(Stored items)

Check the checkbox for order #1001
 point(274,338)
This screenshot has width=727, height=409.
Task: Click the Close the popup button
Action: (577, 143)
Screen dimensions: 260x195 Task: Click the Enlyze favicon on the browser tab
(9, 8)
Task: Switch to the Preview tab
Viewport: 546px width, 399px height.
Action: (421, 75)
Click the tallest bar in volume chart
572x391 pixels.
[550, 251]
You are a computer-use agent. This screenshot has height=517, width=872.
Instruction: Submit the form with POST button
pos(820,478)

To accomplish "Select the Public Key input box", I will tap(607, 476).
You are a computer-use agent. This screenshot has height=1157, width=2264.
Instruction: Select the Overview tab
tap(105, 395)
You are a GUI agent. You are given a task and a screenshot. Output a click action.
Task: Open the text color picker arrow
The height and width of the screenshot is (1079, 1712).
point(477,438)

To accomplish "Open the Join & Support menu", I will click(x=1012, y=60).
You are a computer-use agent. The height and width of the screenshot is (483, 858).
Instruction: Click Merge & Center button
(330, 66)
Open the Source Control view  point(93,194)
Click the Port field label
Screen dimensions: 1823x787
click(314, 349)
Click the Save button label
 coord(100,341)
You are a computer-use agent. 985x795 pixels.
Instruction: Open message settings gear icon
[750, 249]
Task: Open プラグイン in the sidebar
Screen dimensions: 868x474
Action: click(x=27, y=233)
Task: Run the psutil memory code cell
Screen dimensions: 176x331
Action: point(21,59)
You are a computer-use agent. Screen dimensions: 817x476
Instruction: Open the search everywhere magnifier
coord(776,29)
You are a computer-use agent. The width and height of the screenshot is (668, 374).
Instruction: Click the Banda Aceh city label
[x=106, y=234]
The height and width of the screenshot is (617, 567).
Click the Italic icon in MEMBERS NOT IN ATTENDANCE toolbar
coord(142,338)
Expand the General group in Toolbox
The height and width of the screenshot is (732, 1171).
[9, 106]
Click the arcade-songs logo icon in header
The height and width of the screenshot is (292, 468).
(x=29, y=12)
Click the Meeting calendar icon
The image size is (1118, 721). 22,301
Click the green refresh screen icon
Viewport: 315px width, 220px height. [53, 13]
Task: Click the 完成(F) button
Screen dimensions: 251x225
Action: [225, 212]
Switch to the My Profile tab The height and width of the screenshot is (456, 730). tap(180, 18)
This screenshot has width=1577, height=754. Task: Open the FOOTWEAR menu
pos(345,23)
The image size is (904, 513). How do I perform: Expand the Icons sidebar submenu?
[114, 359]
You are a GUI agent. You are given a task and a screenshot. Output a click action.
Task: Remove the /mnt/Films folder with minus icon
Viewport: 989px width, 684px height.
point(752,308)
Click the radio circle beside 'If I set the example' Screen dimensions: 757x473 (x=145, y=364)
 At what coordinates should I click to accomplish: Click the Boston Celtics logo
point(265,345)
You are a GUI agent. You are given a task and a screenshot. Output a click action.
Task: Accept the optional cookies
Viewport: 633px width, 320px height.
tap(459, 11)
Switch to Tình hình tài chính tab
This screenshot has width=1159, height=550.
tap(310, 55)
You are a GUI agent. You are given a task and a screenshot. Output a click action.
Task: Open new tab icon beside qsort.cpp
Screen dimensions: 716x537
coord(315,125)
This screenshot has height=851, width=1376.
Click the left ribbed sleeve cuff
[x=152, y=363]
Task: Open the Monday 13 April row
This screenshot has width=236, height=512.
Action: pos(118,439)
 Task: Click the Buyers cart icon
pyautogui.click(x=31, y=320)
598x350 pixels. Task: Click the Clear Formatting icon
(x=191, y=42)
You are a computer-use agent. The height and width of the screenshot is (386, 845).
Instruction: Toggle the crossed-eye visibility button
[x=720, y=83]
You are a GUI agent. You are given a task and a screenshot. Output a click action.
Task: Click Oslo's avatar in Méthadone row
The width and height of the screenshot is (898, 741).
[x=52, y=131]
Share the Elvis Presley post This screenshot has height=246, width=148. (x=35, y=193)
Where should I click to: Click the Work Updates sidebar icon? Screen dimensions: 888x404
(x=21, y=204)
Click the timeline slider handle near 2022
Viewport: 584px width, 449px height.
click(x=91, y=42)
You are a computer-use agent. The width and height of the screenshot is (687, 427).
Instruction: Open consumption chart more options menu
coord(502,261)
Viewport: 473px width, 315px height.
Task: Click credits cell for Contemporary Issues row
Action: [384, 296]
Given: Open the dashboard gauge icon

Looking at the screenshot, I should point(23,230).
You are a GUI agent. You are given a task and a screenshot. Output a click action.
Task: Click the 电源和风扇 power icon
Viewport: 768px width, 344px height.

(INSTRUCTIONS TO FOLLOW)
How many lines in the listing above contain the string "Select"? Reply with the number alone.

(OUTPUT FOR THIS EXERCISE)
2